Initializing NUTS using jitter+adapt_diag...
Multiprocess sampling (6 chains in 3 jobs)
NUTS: [theta, yi, x]
Sampling 6 chains, 0 divergences: 100%|██████████| 9000/9000 [00:04<00:00, 1848.89draws/s]

image

image

thank you for your quick reply and cross checks @chartl! I forgot this in my model:

🤦
Now it runs w/o divergences! However, I’m still not sure why this works: your parametrization has certainly better interpretability, but at the end shouldn’t they both give the same results?
Perhaps it’s related to the obfuscating (at least to me) pm.Potential?
Either way, thanks a ton for your help!

Yes, the likelihoods in terms of (\alpha, \beta) are proportional, so the posteriors should match. The issue is that P(x) \propto x^{-\alpha} is Pareto, and doesn’t have support for values of x < 1 (or some other positive constant), yet it is totally plausible for \alpha + \beta < 1 in a Beta distribution.
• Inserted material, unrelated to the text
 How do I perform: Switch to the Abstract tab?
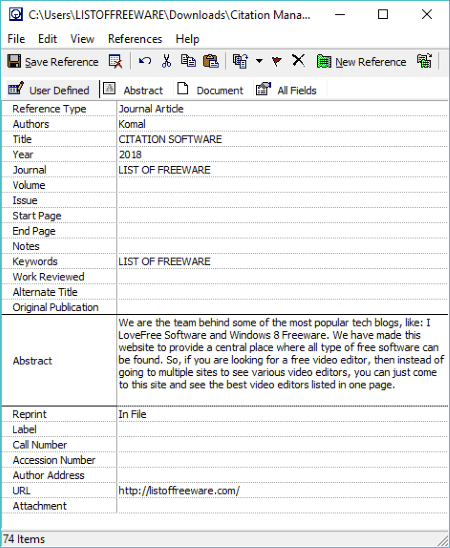pos(134,90)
You can use pm.Bound as in:

ab = pm.Bound(pm.HalfFlat, lower=1)('ab', shape=2, testval=np.asarray([2., 2.]))
pm.Potential('p(a, b)', logp_ab(ab))

and that will help somewhat (and it also makes sense to want \alpha + \beta > 1).

I wound up getting some divergences myself even with the uniform parameterization, which can be dealt with in a similar manner by taking y = pm.Deterministic('y', 1./(yi + eps)). Ultimately you have to do something to make this prior integrable.